» **Source text**
Knowing what we now know from the above tests, why does our boost pressure remain too low during take-off from rest? An air leak would result in low boost pressure but high airflow, in our scenario we have low boost pressure and low airflow! If we had a physical opposition to airflow, we could not achieve the peak airflow figures (316.7 gm/sec) we have captured above. A physical opposition to MAF at low rpm would have the potential to produce effective boost pressure as opposition to flow = increase in pressure!
Could we therefore have a mechanical issue with our engine? (The final item to inspect in our “Action plan”)
A relative compression did not reveal any concerns and so camshaft and crankshaft correlation were next up for inspection
Below we have the “problem” Audi A4 cam and crank correlation results at 74.33° using the missing tooth of the crankshaft as our “Zero-degree point” and the falling edge of the smallest pulse of the RH intake camshaft adjacent to the injection event of cylinder 1 (engine at idle speed) Please see here for more information on this measurement technique topic18471.html & topic21754-10.html
Below we have a donor Audi A8 utilising the TDI V6 engine but with a different engine code! Luckily, they are a near perfect match from a cam and crank correlation point of view at 74.77° (engine at idle)
Comparing the cam and crank correlation during acceleration and deceleration confirmed a phase shift of approximately 2.16° for both engines. Whilst these tests inspire confidence regarding cam and crank corelation, they only relate to a single camshaft (only the RH intake cam incorporates a cam sensor) and therefore we cannot qualify the dynamic in-cylinder valve timing.
Thanks to the WPS500x we can evaluate the characteristic pressure activity in each cylinder to determine valve open and close events. Overlaying these test results will enable qualification of in-cylinder valve timing
Below we have all 6 cylinders overlayed so as to ensure the key points of interest (EVO, EVC, IVO & IVC) align. Note how the second compression towers are all misaligned compared to the first! This is simply due to changes in cylinder speed during the 4-stroke cycle. Note also how peak compression is low and the waveforms resemble a conventional gasoline engine at idle. This is because the air intake was purposely restricted in order to exaggerate and clearly define EVO, EVC, IVO, & IVC along with intake and expansion pockets that are not normally visible with a diesel engine (I.e., Diesel throttle plate is typically wide open and so very little intake manifold vacuum exists)
Additional tests confirmed peak cylinder pressures to be correct at WOT during cranking without restriction in the intake manifold. All cylinders returned approximately 25 bar where I have included cylinder 3 below at 25.58 bar as a typical example. Note: When using WPS500x for peak cylinder pressure measurements, remember to compensate for the compression hose and dummy glow plug volume, please see the following forum post topic16131.html
So where to now? We appear to have exhausted the “Action plan” and yet still we have a huge lack of power when pulling away accompanied with fault code “P0299 00  Boost pressure regulation – Control range not reached”
My thoughts return now to the turbocharger, could this be the incorrect part installed as the replacement part number did not match the original part number!

» **Collected data entries**
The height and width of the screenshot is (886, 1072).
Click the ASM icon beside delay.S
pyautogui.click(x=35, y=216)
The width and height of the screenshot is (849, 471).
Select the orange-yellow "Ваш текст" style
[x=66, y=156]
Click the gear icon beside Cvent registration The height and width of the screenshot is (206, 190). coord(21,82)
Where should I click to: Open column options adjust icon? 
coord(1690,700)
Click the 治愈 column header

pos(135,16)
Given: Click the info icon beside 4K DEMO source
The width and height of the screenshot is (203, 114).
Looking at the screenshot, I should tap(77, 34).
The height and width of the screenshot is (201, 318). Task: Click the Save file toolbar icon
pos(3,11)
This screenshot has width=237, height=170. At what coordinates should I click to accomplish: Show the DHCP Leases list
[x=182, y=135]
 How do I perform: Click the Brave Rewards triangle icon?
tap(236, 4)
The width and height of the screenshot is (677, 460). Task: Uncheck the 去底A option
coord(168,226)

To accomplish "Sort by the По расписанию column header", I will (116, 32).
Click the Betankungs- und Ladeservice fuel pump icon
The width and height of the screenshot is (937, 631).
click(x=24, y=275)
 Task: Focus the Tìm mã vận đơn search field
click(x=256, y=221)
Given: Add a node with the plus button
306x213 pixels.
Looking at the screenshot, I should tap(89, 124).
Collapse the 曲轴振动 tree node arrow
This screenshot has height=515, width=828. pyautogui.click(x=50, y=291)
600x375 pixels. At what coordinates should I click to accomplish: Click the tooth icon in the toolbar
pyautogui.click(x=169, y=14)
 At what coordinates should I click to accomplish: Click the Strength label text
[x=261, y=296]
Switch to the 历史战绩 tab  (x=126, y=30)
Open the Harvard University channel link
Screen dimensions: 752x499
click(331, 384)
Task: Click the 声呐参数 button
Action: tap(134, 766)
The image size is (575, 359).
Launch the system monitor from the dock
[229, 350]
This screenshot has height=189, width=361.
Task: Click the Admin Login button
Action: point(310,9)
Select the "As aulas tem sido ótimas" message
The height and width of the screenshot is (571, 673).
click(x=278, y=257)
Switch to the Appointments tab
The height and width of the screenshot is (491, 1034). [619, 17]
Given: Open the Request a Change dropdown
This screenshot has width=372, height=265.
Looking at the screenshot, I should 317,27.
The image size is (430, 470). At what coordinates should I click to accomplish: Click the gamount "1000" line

» **Exercise brief**
Continue the write-up on diagnosing the Audi A4's low boost pressure, starting after its final sentence about the turbocharger part numbers.

» **Task result**
Original A4 Turbocharger:
Garrett number 839077
OE part number 059 145 873
Replacement A4 Turbocharger:
Garrett number 888580
OE part number 059 145 873 FA
Listed for C7, Q7 and Amarok via the Garrett website
After much deliberation with Garrett and VAG, it appears OE superseded part numbers may not initially keep track with part numbers utilized by Tier 1 suppliers (like Garrett) for the aftermarket. This may occasionally result in a “disconnect” when cross referencing new OE part numbers with part numbers used for the aftermarket. What I am trying to say here is, the turbo installed (whilst different to the original part number) is correct for this vehicle.
Like there are not enough variables to consider when diagnosing!
Time to get back to basics and consider the operation of a turbocharger, the primary function of which is to generate flow. Flow is dependent upon compressor speed and so if we can measure this speed and compare with a known good donor vehicle, we may have a breakthrough in our diagnosis if a difference is found
So how can we measure and plot turbo compressor speed when pulling away from rest? The answer is “with great difficulty”!
I made numerous attempts using the Pico optical sensor https://www.picoauto.com/products/nvh-a ... sensor-kit aimed at reflective tape adhered to a single compressor vane. Below we have captured the turbo compressor speed with the VNT lever manually shifted from rest to its uppermost position (max boost) and back to rest with the engine at idle speed
Note above, we use a frequency math channel to denote compressor speed which varies from 6479 rpm to 27,600 rpm. Here we conclude the turbocharger VNT to be functioning correctly and the desired increase in compressor speed achieved.
Moving onto capturing compressor vane speed when pulling away from rest (PCM controlled) To say this was challenging would be an understatement. Unfortunately, whilst the initial increase in vane speed was captured, the tape would become detached from the compressor vane and ingested by the engine! (Not for the faint hearted) See below and note the behaviour of all waveforms at 5.187 seconds
Note above how compressor vane speed, manifold pressure and engine speed are slow to initially respond to WOT then begin to increase dramatically from 5.187 seconds onwards at approx. 1827 rpm. Here we capture a considerable and sudden increase in compressor vane speed which reinforces the original symptom described early in the “Technical Description” where an increase in torque could be felt once the engine rpm achieved approx. 2500 rpm. At a compressor vane speed of approx. 120,000 rpm, the sudden drop to zero does not reflect the compressor vane speed but the point at which our reflective tape was lost forever (ingested by the engine)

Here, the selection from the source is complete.